Pesantren Digital dan Transformasi Pengajaran
LADUNI.ID, Jakarta - Perkembangan digital memang luar biasa. Dulu kita membayangkan institusi pesantren lebih kurangnya seperti yang digambarkan Prof. Zamahsyari Dhofir. Kira-kira begini, yang disebut pesantren adalah institusi yang ada kiainya, ada santrinya dan ada tempatnya.
Kini, entitas baru yang disebut pesantren digital muncul. Ada kiainya, tapi santrinya disebut follower atau subscriber, tempatnya di media sosial (medsos) atau platform digital.
Di pesantren digital kita tidak menemukan shalat jamaah. Kita tidak menemukan kehidupan ala santri yang penuh dengan dinamika sosial. Transformasi keadaban dari relasi sosial santri kiai tidak terjadi.
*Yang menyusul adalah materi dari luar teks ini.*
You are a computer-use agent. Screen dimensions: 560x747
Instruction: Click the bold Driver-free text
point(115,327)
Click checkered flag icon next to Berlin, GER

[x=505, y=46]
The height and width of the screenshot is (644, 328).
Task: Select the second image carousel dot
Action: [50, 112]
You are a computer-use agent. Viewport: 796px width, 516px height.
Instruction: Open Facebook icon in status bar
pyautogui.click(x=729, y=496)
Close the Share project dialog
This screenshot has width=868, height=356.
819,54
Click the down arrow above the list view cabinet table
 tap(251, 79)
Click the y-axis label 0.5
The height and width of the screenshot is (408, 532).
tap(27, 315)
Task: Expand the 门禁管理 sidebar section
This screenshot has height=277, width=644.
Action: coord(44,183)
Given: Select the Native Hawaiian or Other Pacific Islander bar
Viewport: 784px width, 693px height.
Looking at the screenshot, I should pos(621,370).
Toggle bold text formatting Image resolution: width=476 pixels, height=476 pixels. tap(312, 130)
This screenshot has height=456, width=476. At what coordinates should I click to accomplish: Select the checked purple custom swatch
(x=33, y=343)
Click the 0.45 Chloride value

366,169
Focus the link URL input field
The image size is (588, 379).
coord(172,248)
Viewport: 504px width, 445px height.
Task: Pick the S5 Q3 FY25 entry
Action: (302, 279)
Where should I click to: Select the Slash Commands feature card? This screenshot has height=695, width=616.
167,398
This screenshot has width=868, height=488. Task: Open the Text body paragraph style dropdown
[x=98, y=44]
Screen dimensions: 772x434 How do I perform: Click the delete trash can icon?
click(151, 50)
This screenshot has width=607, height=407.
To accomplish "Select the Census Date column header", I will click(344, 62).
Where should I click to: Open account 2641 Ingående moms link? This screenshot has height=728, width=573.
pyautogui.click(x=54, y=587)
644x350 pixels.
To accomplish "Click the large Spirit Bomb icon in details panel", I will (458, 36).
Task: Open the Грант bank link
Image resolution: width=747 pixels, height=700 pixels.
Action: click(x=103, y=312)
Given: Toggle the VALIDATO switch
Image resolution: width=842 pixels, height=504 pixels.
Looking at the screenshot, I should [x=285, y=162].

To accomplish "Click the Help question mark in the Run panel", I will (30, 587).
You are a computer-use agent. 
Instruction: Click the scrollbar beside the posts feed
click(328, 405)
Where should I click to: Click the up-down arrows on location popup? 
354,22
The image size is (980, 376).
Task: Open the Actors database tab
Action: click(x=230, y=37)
Semua individu tiba-tiba punya potensi yang nyaris sama untuk menjadi Kiai. Nah, justru inilah masalahnya kemudian. Tiba tiba saja muncul “kiai-kiai” hibrid dengan pesantren akun media sosial. Memberikan pembelajaran keagamaan secara online.
Bagi orang-orang perkotaan, mondok kini bisa dari rumah atau dari mana saja dengan hanya menyimak materi-materi agama melalui online. Inilah yang kemudian diperlukan filter kuat.
Pesantren atau kiai pondok pesantren original harus bermain di ruang-ruang digital ini. Kenapa? Hal ini untuk memberikan opsi lebih banyak bagi penikmat materi-materi agama yang betul-betul bisa dipertanggungjawabkan secara akademik pesantren.
Memuat Komentar ...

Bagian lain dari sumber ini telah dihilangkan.